Source extract:
By Ellen Creager

In 1825, travellers navigated 83 locks. I crossed one.

They traversed nearly 400 miles. I went 7.

They saw the whole thing from mule-pulled barges. I was on the Lil’ Diamond II.

We all saw no sign of a mule named Sal, but we still got to ride on the Erie Canal.

Today, the Erie Canal is open for navigation from May 1 to November 15. You can kayak through its locks, bicycle its shores, fish or visit the small towns along its meandering route. You can even rent a canal boat and skipper it yourself for a night or a week through the locks and waterways.

The canal’s western portion near Rochester, New York, is its most traditional and lively. Its centre portion, near Rome and Syracuse, is more modern. The Mohawk Valley area is by nature quiet.

But back in the day, the whole canal was a massive, risky endeavour.

Built from 1817 to 1825 by labourers hand-digging a 4-foot-deep ditch across the only low east-west spot between Georgia and Canada, the Erie Canal was a game changer for young America. Suddenly, the civilised east was connected with the wilds of Michigan and beyond. Goods were moved. Businesstrade flourished. Migration expanded.

Dataset excerpt:
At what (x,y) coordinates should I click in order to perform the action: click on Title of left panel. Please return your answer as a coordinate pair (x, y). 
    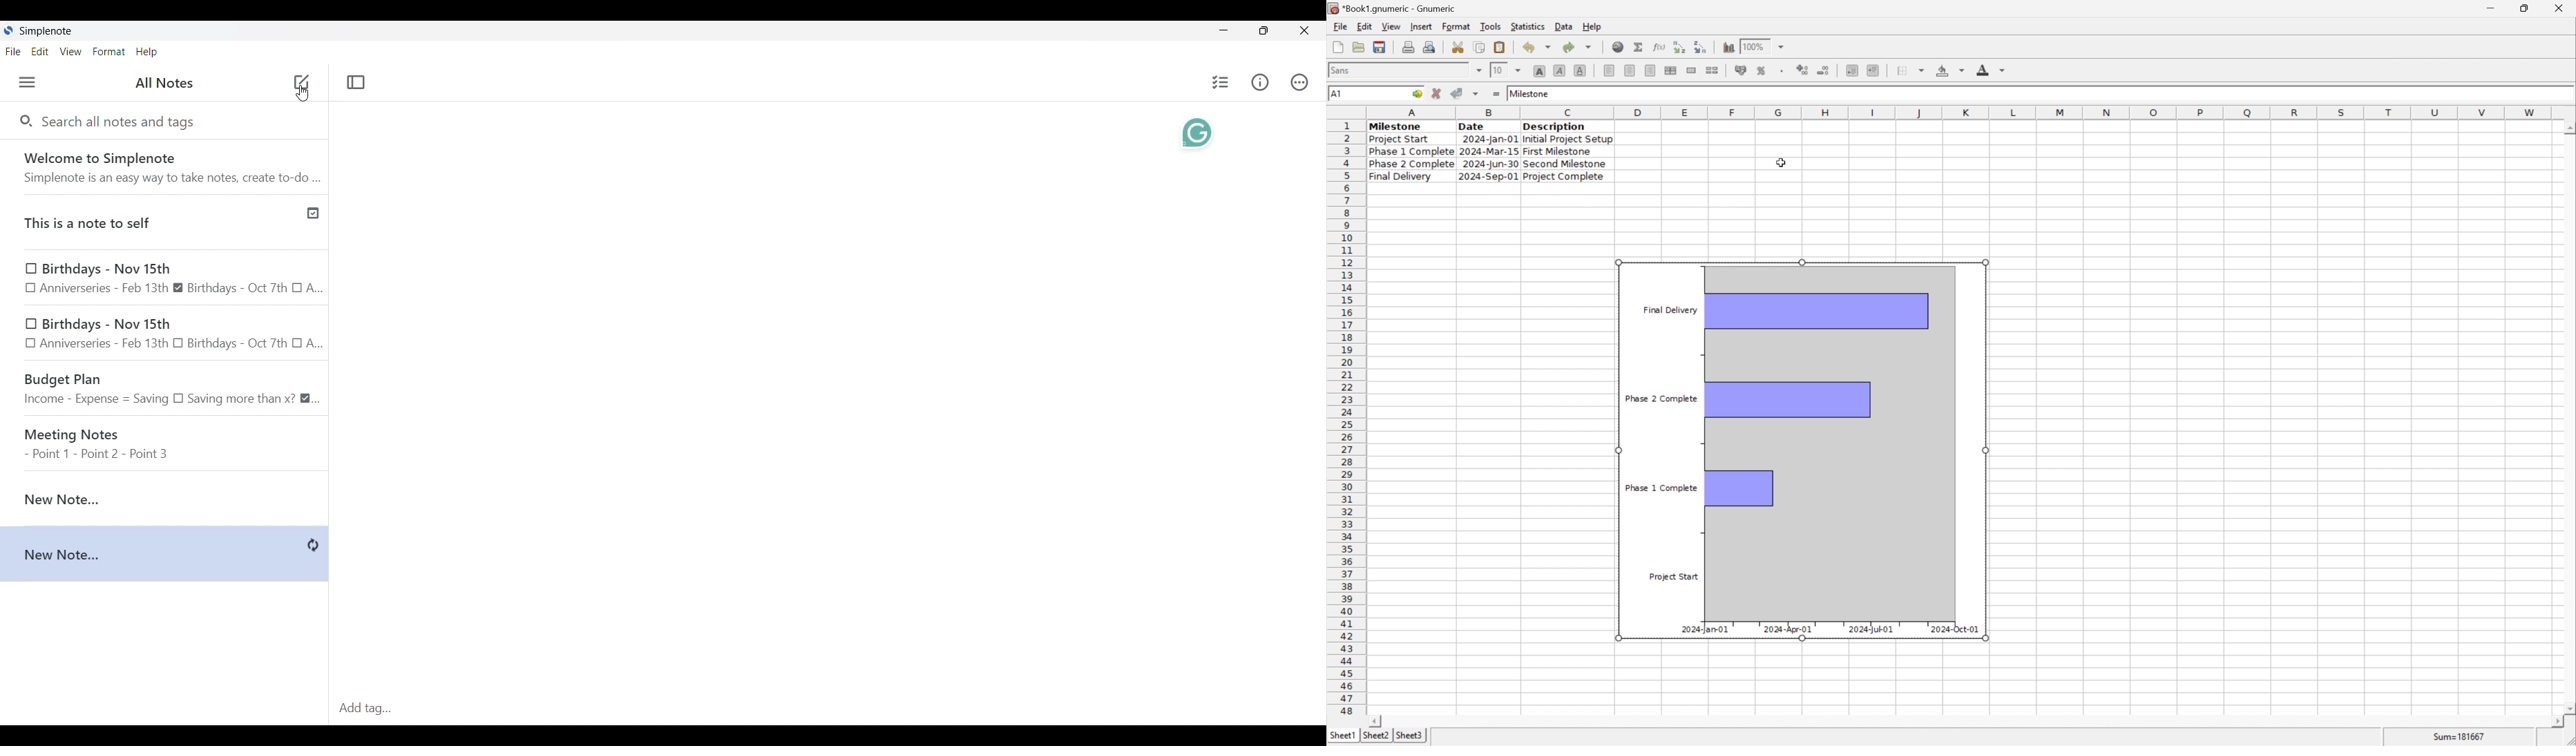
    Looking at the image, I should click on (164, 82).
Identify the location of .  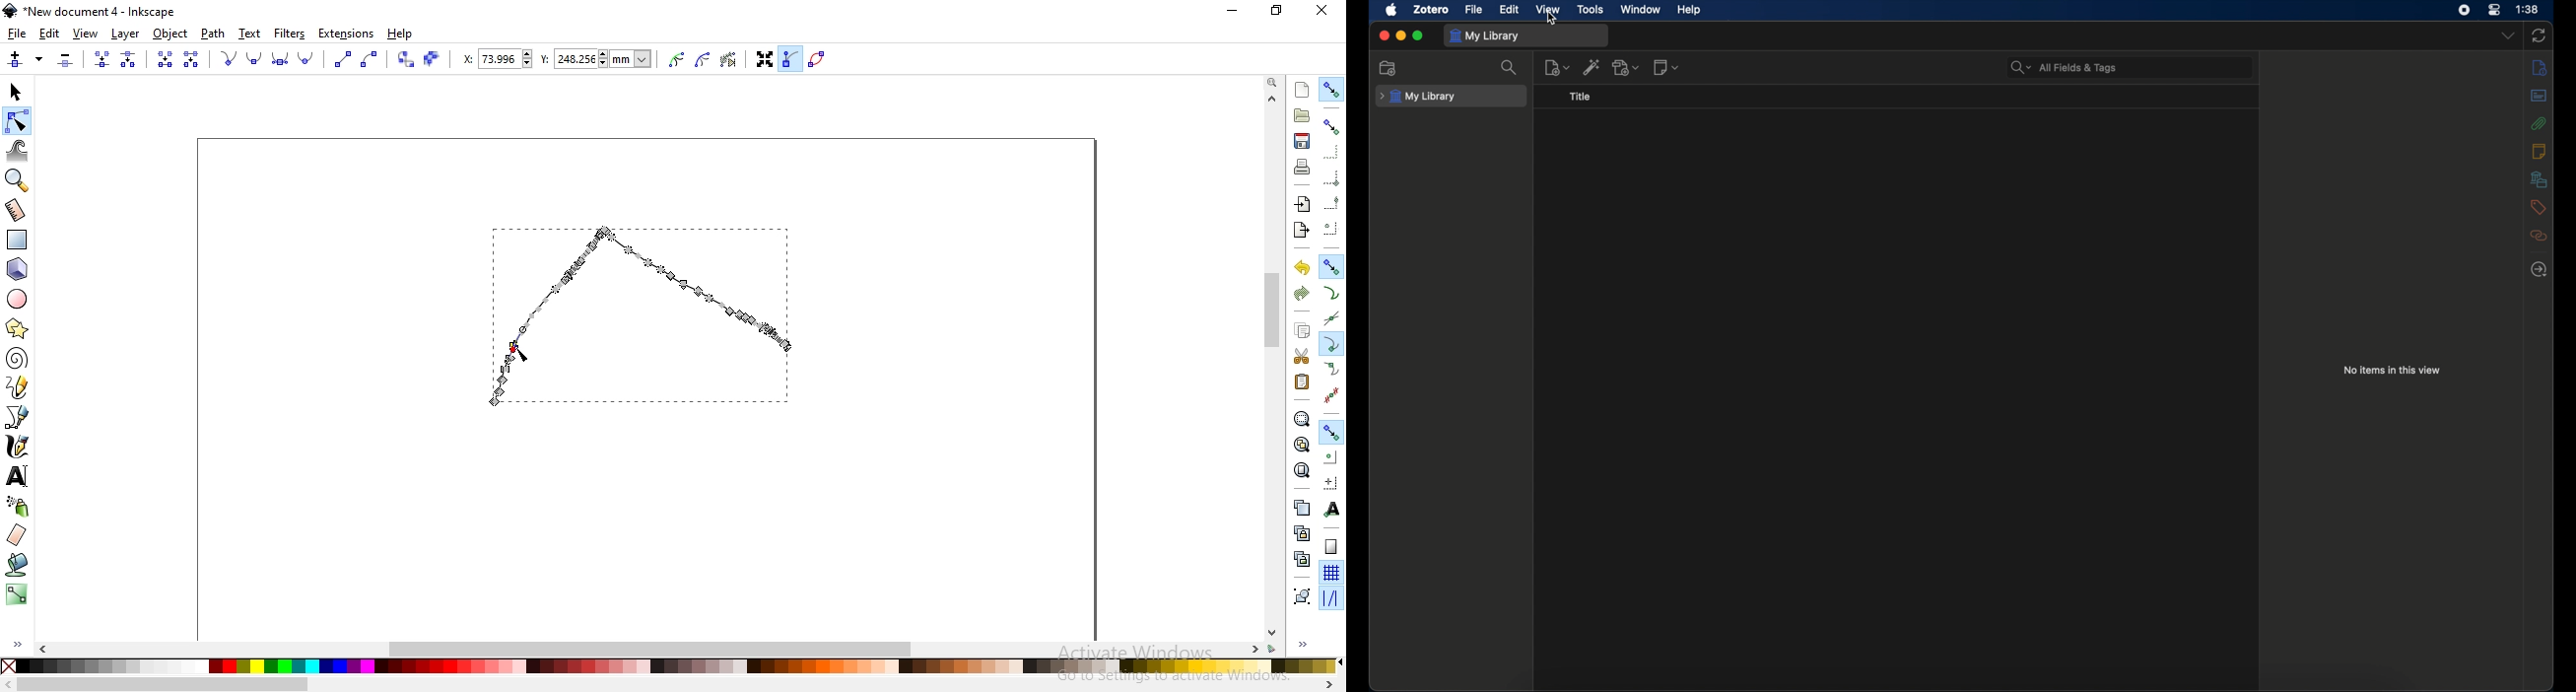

Directive A:
In one to three sentences, explain why the Erie Canal article calls the canal a game changer for young America.
Directive B:
Carry the Erie Canal article forward, starting after its final sentence.
The material has no connection to the Erie Canal article.

Task response A:
The canal suddenly linked the civilized East with the wilds of Michigan and beyond. As a result, goods were moved, trade flourished, and migration expanded.

Task response B:
Imagine the luxury of traveling from Albany to Buffalo in just five days on a comfortable barge instead of two weeks by stagecoach!

I thought of those thrilled passengers as I boarded Lil’ Diamond II at the Erie Canal Cruises port in Herkimer.

On the mild, overcast day, the boat of about 30 mellow tourists, many Amish, chugged eastward down the placid Mohawk River, which has been part of the Erie Canal system since the early 1900s. We passed under a huge green flood gate and I-90, as birds chirped and the narrator talked.

At Jacksonburg, we came to quaint Lock 18.

The boat entered. Century-old gates closed behind us. We slowly fell 20 feet as the water drained out of the lock. Then as if by magic, the water pressure pushed the wooden gates in front of us open. The boat slid out.

On the way back, Lil’ Diamond passed a sailboat going east, the Cariad — out of Grosse Pointe, Mich.

Later, I called its owner, Garrett Myers of Grosse Pointe Woods. Where was he going?

“Stonington, Conn.,” said Myers, who is originally from upstate New York. “It was my first time on the Erie Canal. It was a really big adventure.”

He and his crew spent 11 days navigating the canal, stopping many times along the way. Among his favourite stops? Clyde, New York, where the mayor came down to meet them, and Spencerport, a pretty town.

“And I learned that the Erie Canal is not a canal. Its creeks and rivers and lakes and ruins of old canals. We didn’t get bored till the very end.”

Nearly 200 years ago, the Erie Canal was the coolest thing around. Then the railroad came along, and the canal became the transportation version of dial-up Internet — way too slow. When the St. Lawrence Seaway opened in 1959, the canal’s mission was kaput.

End of story? Not quite.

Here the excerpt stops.